学齢期の子供を持つ人なら誰でも、COVID危機の間、利用可能なテクノロジーがいかに機能しなかったかを身をもって体験しました。集中力が低下している子供たちにとって、対面授業はますます効果を発揮しなくなり、その対面授業がZoomで行われると、その効果はさらに高まります。

子供たちはかつてないほど早くからテクノロジーに精通しています。娯楽やニュースのほとんどをオンラインで入手しているのであれば、教育も同じようにオンラインで受けるようになるのも不思議ではありません。ゲーミフィケーションやコミュニティ/ソーシャルテクノロジーは、教育において大きな役割を果たすようになるでしょう。

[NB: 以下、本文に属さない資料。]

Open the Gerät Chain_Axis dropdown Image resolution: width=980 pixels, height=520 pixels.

実際、教育システムにおいて問題となっているのはK-12教育だけではありません。約4,400万人のアメリカ人が総額17兆ドルの学生ローンを抱えており、これは高度な教育を受けることができない、あるいは将来の仕事に就くための準備が整っていない何百万人もの若者の負担を考慮すれば、まだ足りない額です。こうした理由から、私たちは教育テクノロジーファンドGSVに投資しました。

フードテックとアグテック

投資が急増している新興分野は、フードテックと農業テクノロジーです。アグテックの需要を劇的に押し上げる4つのトレンド、すなわち地球温暖化、淡水源の消失、食料消費量の増加を伴う中流階級の増加、そして家族経営農場の衰退とテクノロジー購入者である大企業による農地の集約化が、まさに重なり合っています。

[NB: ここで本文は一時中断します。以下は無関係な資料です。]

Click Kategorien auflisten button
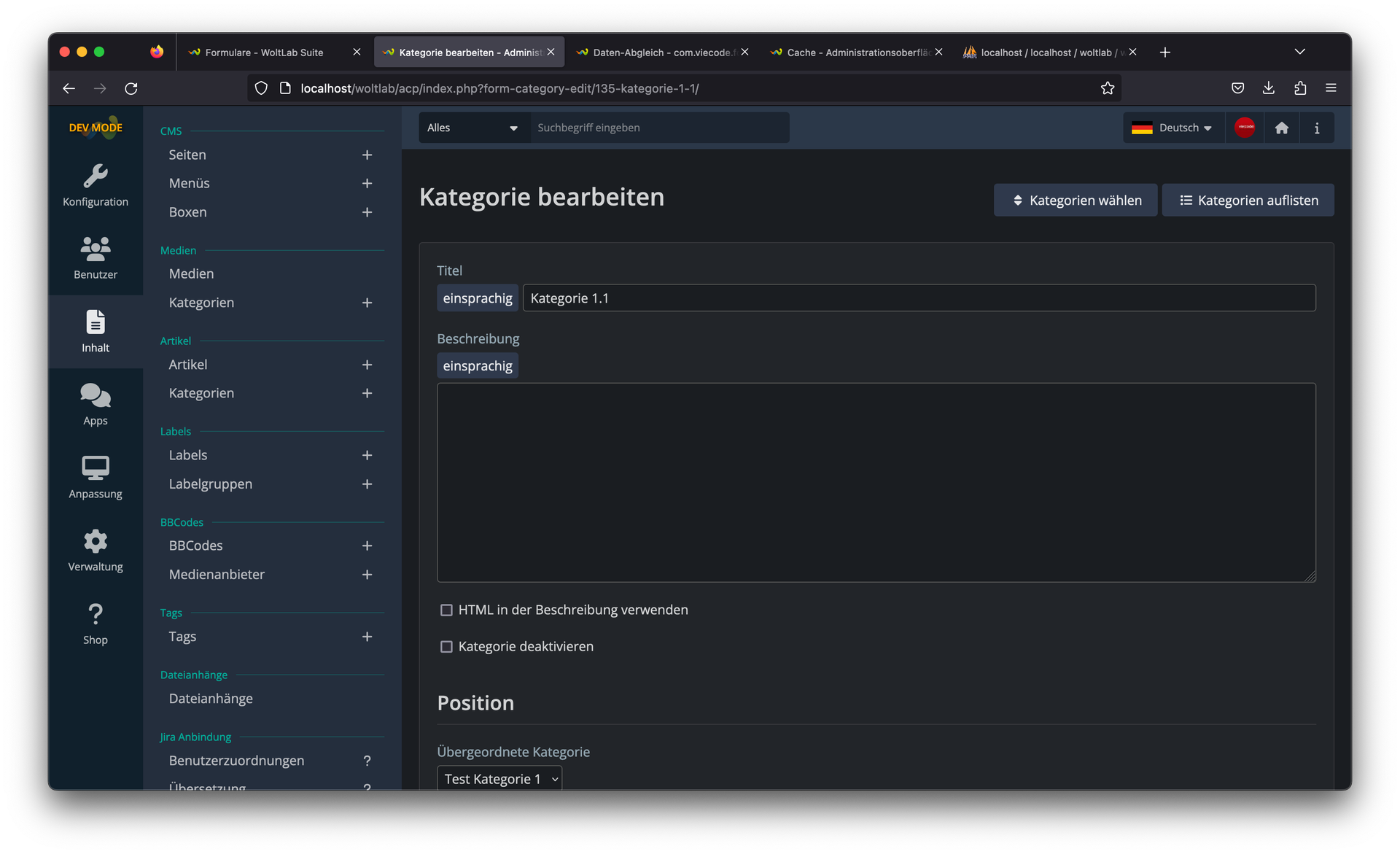This screenshot has height=854, width=1400. coord(1248,200)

アグテック企業は歴史的に、立ち上げに非常に長い期間を要してきました。しかし、この状況は「嵐」が風を強めるにつれて徐々に変化していくと思います。

フードテック企業は2022年第2四半期に55億ドルを調達しましたが、その大部分は少数の大規模成長ラウンドによるものでした。この分野へのシリーズAおよびB投資はあまりにも少なすぎます。そのため、私たちは最近、代替タンパク質に投資するSynthesisという興味深いファンドにコミットしました。

ベンチャーキャピタルは常に、破壊的な企業への投資を誇りとしてきました。模倣投資によって破壊を起こすことは困難です。自らを改革し、投資範囲(そしてチームの専門性)を広げようとしないベンチャーファンドは、自らが破壊される側になってしまう可能性があると私は考えています。